Records to use below:
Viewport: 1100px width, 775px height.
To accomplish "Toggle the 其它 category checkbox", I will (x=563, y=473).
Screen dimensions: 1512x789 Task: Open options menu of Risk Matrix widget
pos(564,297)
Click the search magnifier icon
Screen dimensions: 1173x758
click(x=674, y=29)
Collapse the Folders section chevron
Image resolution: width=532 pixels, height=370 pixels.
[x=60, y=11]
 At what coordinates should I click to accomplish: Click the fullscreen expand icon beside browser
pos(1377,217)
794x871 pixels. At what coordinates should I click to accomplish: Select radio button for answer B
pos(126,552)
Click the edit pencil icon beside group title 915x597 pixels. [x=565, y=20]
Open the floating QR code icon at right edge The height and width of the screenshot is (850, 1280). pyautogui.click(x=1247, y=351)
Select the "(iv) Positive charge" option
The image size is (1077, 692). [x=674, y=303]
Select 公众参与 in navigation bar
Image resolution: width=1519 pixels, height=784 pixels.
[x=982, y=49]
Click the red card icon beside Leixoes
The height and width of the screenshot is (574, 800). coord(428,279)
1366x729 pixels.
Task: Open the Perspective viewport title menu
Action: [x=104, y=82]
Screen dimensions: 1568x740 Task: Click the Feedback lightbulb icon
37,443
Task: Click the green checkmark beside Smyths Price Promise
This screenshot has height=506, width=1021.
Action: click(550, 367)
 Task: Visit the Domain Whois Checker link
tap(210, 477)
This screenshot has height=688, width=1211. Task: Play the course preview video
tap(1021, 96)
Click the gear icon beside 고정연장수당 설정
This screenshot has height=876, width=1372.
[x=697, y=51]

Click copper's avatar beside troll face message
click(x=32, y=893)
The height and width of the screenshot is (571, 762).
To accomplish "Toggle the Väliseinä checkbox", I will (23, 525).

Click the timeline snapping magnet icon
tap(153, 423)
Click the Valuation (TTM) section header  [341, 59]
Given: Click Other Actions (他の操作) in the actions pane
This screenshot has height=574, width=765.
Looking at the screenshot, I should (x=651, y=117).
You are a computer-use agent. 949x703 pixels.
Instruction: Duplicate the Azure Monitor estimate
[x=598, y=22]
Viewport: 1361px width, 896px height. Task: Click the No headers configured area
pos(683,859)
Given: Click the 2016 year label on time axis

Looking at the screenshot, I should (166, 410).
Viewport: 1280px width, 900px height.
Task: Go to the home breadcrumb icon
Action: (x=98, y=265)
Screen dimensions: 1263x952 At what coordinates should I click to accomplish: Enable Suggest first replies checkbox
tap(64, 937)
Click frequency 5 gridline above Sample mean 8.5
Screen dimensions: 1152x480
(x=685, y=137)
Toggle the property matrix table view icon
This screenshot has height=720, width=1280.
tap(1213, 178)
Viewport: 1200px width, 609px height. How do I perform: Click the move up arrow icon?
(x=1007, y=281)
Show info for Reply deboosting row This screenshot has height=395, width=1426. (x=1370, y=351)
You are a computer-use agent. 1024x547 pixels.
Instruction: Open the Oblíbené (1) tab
End of Records to use.
→ Task description
Copy only the entries from the first line to the line with "Collapse the Folders section chevron", each exactly as it appears.

→ Solution to this exercise
Viewport: 1100px width, 775px height.
To accomplish "Toggle the 其它 category checkbox", I will (x=563, y=473).
Screen dimensions: 1512x789 Task: Open options menu of Risk Matrix widget
pos(564,297)
Click the search magnifier icon
Screen dimensions: 1173x758
click(x=674, y=29)
Collapse the Folders section chevron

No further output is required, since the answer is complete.